Day Two: The Karnak and Luxor Temples
Luxor Travel Blog› entry 4 of 14 › view all entries
It was a rather special day the day we landed in Luxor. No, not because we landed, but the President of China and Mrs.Mubarak (The President's missus) were ALSO visiting. Mrs.Mubarak was there to inaugurate some new library there. So it made sense that as soon as we landed, we saw a China Eastern B-747 airline parked. And the airport had beefed up security.
Luxor Airport is nice! For an airport that has such a small flight schedule per day, they have nice big departure and arrival lounges, and the baggage area and carousels are so big and spacious. We met our Travco representative at the gate, as usual. I'm getting quite impressed with this company!
We were whisked off as usual in a nice air conditioned minivan to a point near the Nile River where we met our guide, Ahmed.
Our first stop was the Karnak Temple. Or should I say the Temples of Karnak. This was definitely bigger than just *a* temple. It's a collection of sanctuaries, kiosks, pylons and obelisques dedicated to the Theban Gods. There is a huge influence of the Holy Trinity in this area - the holy God Amun-Ra, his wife Mout and their child Khonsu. This complex was built by a host of pharoahs that ruled Egypt, most notably King Ramses III who spent years of labour on the Amun Temple enclosure.
Our entry into the temple began with the much photographed Avenue of ram headed Sphinxes. This picture was a joy to see in travel books and it is equally a delight in real life as well. It's been built so well, with such precision and despite being so old, it's retained it's look and sharp architectural features. The avenue led us past an unfinished pylon into the grand court where Ahmed, our guide took us to each of the individual Chapels - each dedicated to a member of the Holy Trinity. From here, we took pictures of the Great Court before heading into the sacred Temple of Ramses III. This temple, like many other temples we would be seeing in the future followed a very layered structure. You first have the pylon, followed by the Court, Vestibule, hypostyle hall and finally the Chapel.
It was what followed us later that had all of us baffled - the Great hypostyle hall. This is the largest Hypostyle Hall in the world, consisting of some 134 columns that represent the Papyrus flower and built during the "New Kingdom" era. Construction started by King Seti I and was finished by his son, Ramses III. I really cannot say enough nice things about this - it was amazing. 134 pillars, each towering over us...how did they build them so perfectly, so symmetrically, perfectly distanced, perfectly carved, each and EVERY pillar. Overall just totally impressive. This was a highlight for me, suddenly it felt like I'd finished seeing whatever there was to see in the trip, and I could go back home!

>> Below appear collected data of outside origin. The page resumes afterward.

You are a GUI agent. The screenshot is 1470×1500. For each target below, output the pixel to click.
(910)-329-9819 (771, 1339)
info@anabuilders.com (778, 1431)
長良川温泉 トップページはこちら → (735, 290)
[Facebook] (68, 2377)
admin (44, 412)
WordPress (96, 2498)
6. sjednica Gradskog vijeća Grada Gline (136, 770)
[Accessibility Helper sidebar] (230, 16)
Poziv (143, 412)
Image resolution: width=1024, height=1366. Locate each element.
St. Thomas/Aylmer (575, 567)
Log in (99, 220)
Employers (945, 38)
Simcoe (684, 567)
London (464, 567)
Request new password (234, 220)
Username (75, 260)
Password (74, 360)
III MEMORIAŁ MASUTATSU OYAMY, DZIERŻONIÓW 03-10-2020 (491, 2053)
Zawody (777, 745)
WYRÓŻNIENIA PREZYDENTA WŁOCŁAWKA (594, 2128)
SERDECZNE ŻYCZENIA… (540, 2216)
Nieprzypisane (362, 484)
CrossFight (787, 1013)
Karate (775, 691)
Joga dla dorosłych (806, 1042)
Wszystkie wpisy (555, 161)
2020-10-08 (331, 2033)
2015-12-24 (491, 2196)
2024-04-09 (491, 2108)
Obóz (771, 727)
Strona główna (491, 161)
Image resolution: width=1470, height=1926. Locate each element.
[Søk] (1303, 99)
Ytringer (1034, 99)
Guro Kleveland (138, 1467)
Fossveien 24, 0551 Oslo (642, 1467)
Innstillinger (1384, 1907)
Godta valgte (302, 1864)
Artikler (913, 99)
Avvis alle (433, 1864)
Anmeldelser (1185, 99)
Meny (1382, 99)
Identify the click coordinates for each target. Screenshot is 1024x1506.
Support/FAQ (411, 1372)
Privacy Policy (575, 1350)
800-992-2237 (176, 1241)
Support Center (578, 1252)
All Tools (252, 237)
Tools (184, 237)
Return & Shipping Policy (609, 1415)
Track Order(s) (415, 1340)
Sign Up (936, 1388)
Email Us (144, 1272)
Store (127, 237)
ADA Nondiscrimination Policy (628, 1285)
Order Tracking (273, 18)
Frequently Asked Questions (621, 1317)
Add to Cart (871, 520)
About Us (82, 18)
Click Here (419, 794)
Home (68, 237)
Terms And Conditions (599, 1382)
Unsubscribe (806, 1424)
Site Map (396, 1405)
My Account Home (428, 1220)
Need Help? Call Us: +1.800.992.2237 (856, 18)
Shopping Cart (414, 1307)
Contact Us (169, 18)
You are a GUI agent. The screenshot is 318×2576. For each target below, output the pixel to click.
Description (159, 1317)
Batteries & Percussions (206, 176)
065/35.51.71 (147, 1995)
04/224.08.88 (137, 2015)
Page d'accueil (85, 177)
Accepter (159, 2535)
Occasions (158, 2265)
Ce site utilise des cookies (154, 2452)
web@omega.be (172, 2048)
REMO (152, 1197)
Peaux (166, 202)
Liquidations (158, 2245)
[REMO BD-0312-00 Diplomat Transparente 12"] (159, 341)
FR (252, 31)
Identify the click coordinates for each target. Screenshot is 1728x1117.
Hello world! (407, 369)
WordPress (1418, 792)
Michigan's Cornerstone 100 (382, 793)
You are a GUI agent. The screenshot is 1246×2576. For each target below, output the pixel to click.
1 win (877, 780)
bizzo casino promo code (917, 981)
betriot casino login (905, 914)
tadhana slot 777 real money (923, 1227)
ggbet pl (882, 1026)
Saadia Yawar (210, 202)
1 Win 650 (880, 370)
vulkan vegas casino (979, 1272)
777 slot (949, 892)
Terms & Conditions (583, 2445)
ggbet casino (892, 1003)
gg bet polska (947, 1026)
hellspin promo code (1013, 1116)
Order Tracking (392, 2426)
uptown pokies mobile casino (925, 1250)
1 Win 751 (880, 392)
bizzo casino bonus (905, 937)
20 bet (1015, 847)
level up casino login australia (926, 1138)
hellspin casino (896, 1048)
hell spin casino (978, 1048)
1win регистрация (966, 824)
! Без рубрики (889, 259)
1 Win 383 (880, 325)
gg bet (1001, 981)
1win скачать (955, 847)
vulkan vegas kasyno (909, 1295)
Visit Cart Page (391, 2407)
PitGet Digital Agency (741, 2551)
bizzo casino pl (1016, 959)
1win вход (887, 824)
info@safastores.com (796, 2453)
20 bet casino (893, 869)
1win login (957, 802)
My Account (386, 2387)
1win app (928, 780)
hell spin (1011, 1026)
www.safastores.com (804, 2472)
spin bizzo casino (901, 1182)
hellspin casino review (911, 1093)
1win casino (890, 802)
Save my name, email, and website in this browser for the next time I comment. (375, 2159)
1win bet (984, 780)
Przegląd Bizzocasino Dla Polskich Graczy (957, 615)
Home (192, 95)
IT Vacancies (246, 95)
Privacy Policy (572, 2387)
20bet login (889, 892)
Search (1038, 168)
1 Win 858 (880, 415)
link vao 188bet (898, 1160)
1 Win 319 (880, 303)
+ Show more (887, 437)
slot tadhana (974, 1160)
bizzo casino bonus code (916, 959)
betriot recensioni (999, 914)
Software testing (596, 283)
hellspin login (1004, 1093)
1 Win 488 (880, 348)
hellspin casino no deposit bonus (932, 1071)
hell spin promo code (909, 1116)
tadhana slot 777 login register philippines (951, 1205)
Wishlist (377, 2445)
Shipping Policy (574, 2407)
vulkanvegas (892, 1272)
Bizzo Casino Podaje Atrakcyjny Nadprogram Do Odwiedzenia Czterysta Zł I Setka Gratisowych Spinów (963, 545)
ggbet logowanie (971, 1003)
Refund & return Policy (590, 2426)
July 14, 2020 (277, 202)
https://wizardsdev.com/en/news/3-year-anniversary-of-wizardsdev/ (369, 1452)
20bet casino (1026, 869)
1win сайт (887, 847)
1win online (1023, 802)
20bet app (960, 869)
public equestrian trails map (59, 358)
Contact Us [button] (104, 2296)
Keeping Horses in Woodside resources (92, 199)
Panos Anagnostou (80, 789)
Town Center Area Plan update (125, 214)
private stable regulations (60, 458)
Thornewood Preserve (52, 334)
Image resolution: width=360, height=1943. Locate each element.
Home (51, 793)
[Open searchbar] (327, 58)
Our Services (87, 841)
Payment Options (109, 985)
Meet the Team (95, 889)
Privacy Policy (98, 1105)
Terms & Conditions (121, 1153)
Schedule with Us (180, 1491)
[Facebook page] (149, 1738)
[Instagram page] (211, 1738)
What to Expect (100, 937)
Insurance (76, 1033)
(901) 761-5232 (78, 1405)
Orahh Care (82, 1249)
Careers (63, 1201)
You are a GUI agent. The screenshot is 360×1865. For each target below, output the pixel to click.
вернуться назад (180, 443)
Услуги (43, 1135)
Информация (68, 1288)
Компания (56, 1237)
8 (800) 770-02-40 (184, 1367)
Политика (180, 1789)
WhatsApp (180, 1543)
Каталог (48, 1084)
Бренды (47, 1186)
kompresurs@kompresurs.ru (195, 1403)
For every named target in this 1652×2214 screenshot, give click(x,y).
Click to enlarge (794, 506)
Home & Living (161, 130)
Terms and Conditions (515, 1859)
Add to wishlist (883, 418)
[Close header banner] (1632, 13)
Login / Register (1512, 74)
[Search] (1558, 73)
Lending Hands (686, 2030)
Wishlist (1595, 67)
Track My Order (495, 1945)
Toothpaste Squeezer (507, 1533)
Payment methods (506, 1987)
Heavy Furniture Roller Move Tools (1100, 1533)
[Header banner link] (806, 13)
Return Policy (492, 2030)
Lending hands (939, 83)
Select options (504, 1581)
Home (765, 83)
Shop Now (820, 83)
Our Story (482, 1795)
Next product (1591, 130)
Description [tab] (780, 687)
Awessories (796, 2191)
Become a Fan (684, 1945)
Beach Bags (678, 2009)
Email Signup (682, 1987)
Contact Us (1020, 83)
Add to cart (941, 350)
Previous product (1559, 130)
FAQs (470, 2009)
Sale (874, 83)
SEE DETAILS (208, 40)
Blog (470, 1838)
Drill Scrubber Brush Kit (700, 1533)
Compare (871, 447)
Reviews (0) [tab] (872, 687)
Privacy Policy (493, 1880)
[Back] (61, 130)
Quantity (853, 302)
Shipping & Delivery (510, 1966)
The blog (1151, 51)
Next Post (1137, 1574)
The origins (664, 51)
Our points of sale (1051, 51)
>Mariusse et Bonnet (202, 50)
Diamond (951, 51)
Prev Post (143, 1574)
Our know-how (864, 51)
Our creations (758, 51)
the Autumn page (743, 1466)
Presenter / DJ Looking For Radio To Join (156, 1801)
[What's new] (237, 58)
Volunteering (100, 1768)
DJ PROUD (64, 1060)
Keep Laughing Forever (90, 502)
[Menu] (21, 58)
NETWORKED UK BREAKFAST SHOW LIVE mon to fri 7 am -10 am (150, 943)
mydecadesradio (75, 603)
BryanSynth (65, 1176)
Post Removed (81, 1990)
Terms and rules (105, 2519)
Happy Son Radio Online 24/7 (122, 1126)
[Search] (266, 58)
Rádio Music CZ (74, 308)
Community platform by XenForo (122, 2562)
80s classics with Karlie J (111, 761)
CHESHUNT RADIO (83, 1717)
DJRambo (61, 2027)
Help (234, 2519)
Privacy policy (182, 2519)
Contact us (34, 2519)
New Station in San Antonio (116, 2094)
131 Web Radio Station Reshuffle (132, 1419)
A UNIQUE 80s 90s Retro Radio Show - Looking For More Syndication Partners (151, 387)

The rest of the walk through of the temple was interesting but not as spectacular as this! We saw the Obelisques built for Queen Hatchepsut, the Barque Sanctuary, Hall of Records and a very dull "Sacred Lake" which was apparently used by the Priests for a bath those days before performing any rituals.
We then checked into our cruise - very hep! I was impressed, but more on that later. We were starving and right in time for lunch at the bottom floor of the ship. The food was very international to cater to the European tourists on board. We'd put in requests for vegetarian and there was a good choice. Whenever there wasn't, the chef would have sthg veg made for us.
Our guide said he'd pick us up at 5:30pm in the evening which gave us time for a nice long nap, tea on the docks before heading back to continue the sightseeing. Our next stop was the Luxor Temple. Nowhere as big as the Karnak Temples but equally enticing. This was another temple honouring AmunRa, Mout and Khons and was built during the 'New Kingdom' era by pharaoh Amenhotep III. Like the Karnak Temple, the first thing that strikes you about the Luxor Temple is the avenue of sphinxes. This really is a photographer's delight - the ancient structures, the stone paved pavement and the coconut trees in the background. No doubt we spent a few minutes here clicking away!
The second highlight in this temple is the massive pylon that greets us at the entrance with two statues of King Ramses II and a pink granite Obelisque.
A bit further through the temple was perhaps the most interesting bits. Just when you thought you'd seen everything - a mosque and a Theban place of worship in the same enclosure, it gets more interesting as we go past the Hypostyle hall. In order came shrines for Amun, Mout, then a Christian CHAPEL and then a shrine built for Alexander The Great!!! Seriously, all we needed was a Hindu shrine in here and we've pretty much covered every major religion in the world! I was left speechless and for the first time in my life, I actually appreciated the concept of 'history'.
This temple was undoubtedly a highlight for me, it was a lot smaller than Karnak and hence I found it easier to appreciate. Ahmed then took us towards his car and took us for a nice drive around the town of Luxor. Some parts were cordoned off because of Mrs.Mubarak's visit. We reached our ship well and truly by 8pm, right in time for dinner. We were exhausted and stunned at the same time. It was good to see my father suddenly not talking about the Egyptian heat and summer, but instead talking about the architecture and the history. In a word, GREAT START to a GREAT WEEK! From this point onwards, all I can say is bring it on baby!